_TASK STATEMENT_
Output, word for word, every line from the start of the listing down to and including the line that contains "RSS Feeds (279, 2447)"; include nothing else.
----
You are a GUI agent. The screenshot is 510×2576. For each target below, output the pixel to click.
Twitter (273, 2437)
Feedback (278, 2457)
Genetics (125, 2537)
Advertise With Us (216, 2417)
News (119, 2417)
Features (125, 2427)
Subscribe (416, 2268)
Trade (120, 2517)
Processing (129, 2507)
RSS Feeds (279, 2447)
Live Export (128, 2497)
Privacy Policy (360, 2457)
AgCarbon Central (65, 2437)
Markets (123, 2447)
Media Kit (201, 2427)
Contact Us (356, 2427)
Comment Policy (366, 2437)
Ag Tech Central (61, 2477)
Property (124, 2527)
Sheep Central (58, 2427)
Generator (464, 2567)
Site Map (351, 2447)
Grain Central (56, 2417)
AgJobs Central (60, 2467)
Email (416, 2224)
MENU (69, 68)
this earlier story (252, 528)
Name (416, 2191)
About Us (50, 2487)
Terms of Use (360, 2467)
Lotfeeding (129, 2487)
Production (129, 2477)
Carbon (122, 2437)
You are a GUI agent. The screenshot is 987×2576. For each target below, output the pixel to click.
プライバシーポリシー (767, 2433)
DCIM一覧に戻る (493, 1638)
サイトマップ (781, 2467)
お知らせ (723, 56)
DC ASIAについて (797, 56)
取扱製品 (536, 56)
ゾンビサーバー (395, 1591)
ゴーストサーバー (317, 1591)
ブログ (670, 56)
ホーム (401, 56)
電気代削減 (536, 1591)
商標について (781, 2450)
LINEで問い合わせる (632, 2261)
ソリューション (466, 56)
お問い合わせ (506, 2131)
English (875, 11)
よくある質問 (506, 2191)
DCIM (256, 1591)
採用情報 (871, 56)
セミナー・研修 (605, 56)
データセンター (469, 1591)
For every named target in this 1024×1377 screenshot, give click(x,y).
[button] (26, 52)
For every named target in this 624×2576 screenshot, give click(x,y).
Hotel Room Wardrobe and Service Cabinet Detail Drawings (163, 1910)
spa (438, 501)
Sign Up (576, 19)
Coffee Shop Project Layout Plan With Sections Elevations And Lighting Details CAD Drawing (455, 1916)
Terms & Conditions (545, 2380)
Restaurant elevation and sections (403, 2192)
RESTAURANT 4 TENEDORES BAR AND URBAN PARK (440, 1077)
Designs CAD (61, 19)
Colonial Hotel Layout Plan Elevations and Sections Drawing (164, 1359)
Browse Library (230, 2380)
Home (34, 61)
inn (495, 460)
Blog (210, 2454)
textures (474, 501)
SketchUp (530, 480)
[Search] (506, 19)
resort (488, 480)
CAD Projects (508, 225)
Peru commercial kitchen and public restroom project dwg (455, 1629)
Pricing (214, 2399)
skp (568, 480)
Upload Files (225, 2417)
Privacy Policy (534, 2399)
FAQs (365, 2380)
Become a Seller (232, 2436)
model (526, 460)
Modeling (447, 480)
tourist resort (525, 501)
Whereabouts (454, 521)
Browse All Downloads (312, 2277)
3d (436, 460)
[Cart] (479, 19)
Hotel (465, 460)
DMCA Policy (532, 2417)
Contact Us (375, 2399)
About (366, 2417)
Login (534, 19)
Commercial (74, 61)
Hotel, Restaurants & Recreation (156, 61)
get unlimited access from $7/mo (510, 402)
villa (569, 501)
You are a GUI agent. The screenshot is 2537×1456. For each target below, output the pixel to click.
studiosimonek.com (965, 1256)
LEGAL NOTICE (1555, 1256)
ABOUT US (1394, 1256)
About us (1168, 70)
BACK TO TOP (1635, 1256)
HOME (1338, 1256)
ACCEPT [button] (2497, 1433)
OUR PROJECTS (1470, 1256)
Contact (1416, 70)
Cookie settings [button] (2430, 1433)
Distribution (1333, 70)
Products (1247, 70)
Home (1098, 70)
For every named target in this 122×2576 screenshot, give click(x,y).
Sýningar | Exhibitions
----
_TASK OUTPUT_
You are a GUI agent. The screenshot is 510×2576. For each target below, output the pixel to click.
Twitter (273, 2437)
Feedback (278, 2457)
Genetics (125, 2537)
Advertise With Us (216, 2417)
News (119, 2417)
Features (125, 2427)
Subscribe (416, 2268)
Trade (120, 2517)
Processing (129, 2507)
RSS Feeds (279, 2447)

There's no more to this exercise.